(SELECTED PASSAGE)

Where Are The Different Kinds of Yucca Plants Found?
It’s important that you have a clear understanding of the exact type of yucca plant you are growing. While southwestern yuccas prefer dry, sandy soil and plenty of sunlight, those native to the southeast can tolerate more humid conditions. It makes sense, right?
Unlike agave, yucca isn’t resigned to a certain ecosystem. In fact, you will find various types of yucca plants in mixed environments of all kinds, including coastal scrub, mountain grassland, and even the desert!
Yucca plants extend beyond the borders of the United States, too. There are varieties found in Central America and Mexico and even some that have been transported overseas (although they are not native to these areas).
The natural range is believed to cover a vast area of the Americas, going from Guatemala upwards into Baja California and even as far north as some regions of southern Alberta, in Canada.
There are also some yucca plants that are native to the Caribbean Islands as well as the coastal areas of the southeastern United States, such as those along the Gulf of Mexico. They are easily adapted to a wide range of ecological conditions.
What Are Yucca Plants Used For?
Think carefully about how you intend to use your yucca plant before you decide on the right type of yucca plant for you. Many plants have a number of uses!

(End SELECTED PASSAGE)

• REQUIREMENT
According to the yucca text, how far north does the natural range of yucca plants reach? The material that comes next stands apart from the yucca text.

(DATA)

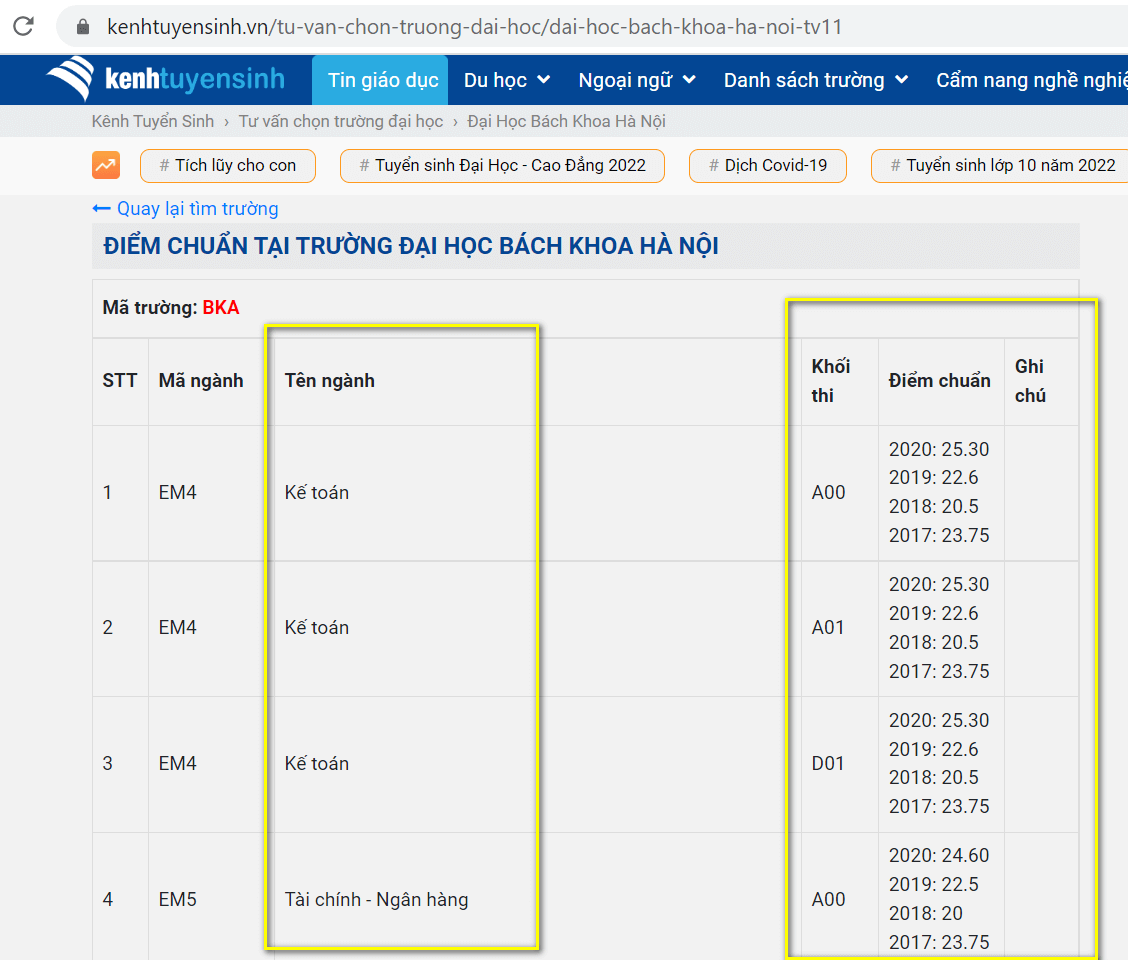Click Tư vấn chọn trường đại học breadcrumb
1128x960 pixels.
click(x=340, y=121)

(End DATA)

• SOLUTION
As far north as some regions of southern Alberta, in Canada.